This has become a tradition that around the time that the days lengthen and sunburn becomes a realistic risk, I try and put up my summer edition of preparing one’s kit for the summer. Most people are wise enough to already do most of the things I write about, but since this has become a tradition I enclose below links to my previous posts on preparing for fests / larping in the sun and write something new for my regular readers.
My main thoughts from the last few years are:
Layer for the weather and try not to overheat ~ drink plenty of water, especially if you wear armour ~ wear sun cream ~ look after yourself pre- and post- LARP
However, this Summer LARP post focuses especially on food.
The LARPing Larder – storing food at events
LARPing often takes us out into the woods for several days without the distraction of electrical devices, video games, the internet and our phones (though I did go to an event recently where we were encouraged to use our phones to advance the plot …). And as much as most of us enjoy the digital detox that comes by the end of the weekend (perhaps not during the first few hours, but once we’ve accepted that the phone signal is awful and the internet is slower than a snail’s crawl we’re all ok) there is a problem with having no electricity easily available. We are used to having electricity for everything! How on earth can we store food if we don’t have a fridge?!

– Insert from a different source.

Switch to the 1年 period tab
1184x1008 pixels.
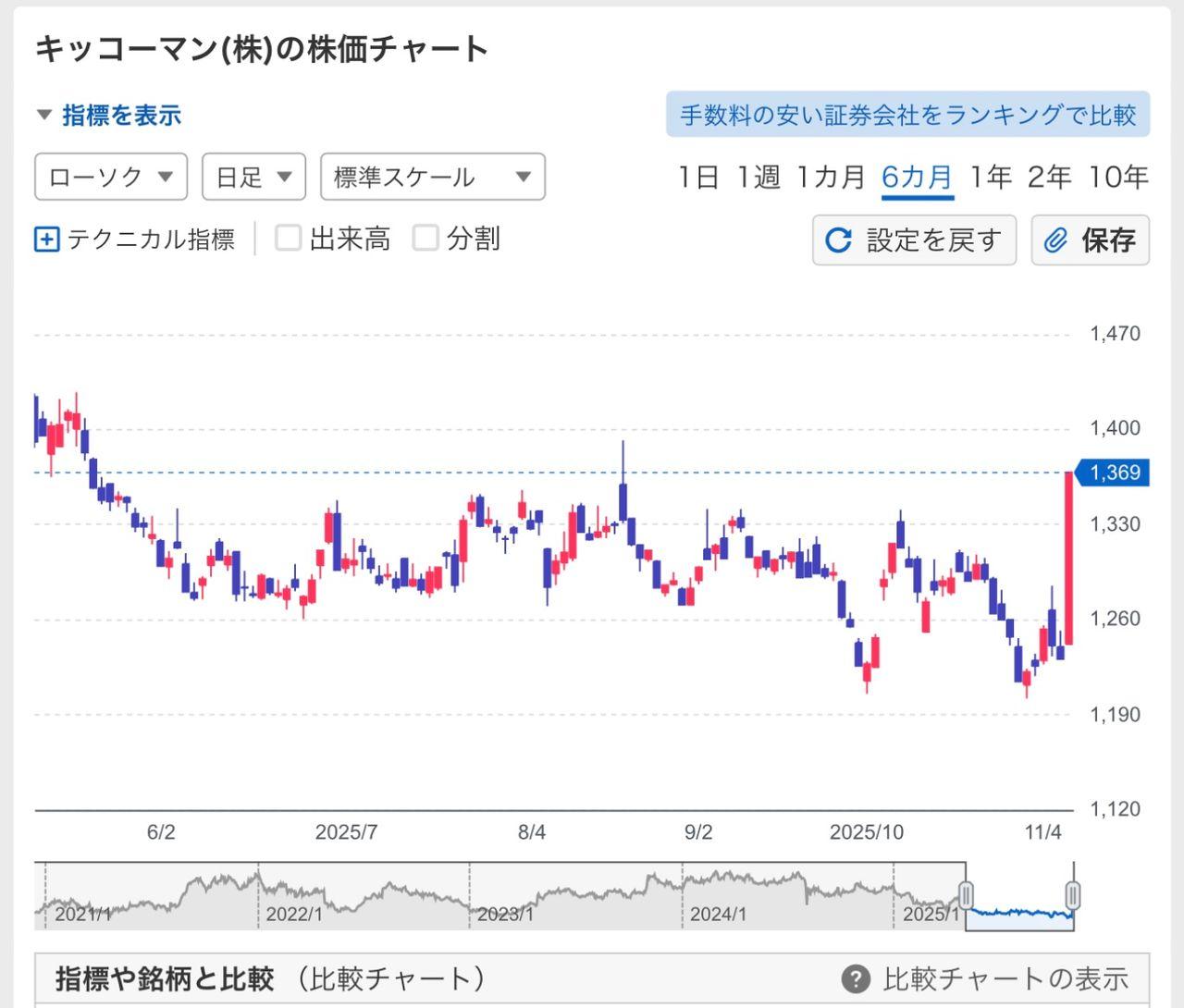pos(990,177)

Never fear brave adventurer. With the help of some more experienced friends and my own google-fu I enclose below suggestions and tips for storing food at events that either: don’t have a meal card; or where you choose not to partake of a Feed-Me option. I am ignoring the fact the referees and the crew often have access to facilities with electricity and kitchens and you could, in theory, loot or liberate space / electricity. My assumption is that such perks are crew perks and unavailable for general consumption / use, though this is not to say that some campsites might have access to an electrical hook-ups etc amongst the camping pitches – use your best judgement.
What’s in the Larder?
You’re going off into the woods and you’re going to run around and be active for several days – either setting up camp, packing down camp, or by involving yourself in the event as your character or as crew. I’ve always found being out in the fresh air puts a serious edge to my appetite and I probably eat way more food when out on site than if I was at home in a usual week. This is partly due to being more active and using more energy through concentrated bursts of action (like running away or reacting to the late night camp attacks) and partly due to the exertion of carrying your weight of gear around with you. And whilst I am lazy and extremely grateful to the kitchen staff that plan and prepare the Feed-Me options at the events I attend, I often take a few extra things in my camping kit to cater for the sudden 11 o’clock munchies and the crash around 3 o’clock. However, I know that at times the Feed-Me options are not to everyone’s tastes and that some people are forced / choose to cook for themselves at events to cater for their own needs.
The best food to take are store cupboard staples, by which I mean things that are packaged / canned and do not require refrigerating. These have been preserved to last and are unlikely to suffer unduly by being out in warmer climes, but plan your meals so that you consume most of what you take with you (and prevent anything that’s been warmed in the confines of your tent from having time to gain intelligence and breed …). I doubt that tinned corned beef that’s been away to LARP and then returned to the cupboard for a number of months can be good for you.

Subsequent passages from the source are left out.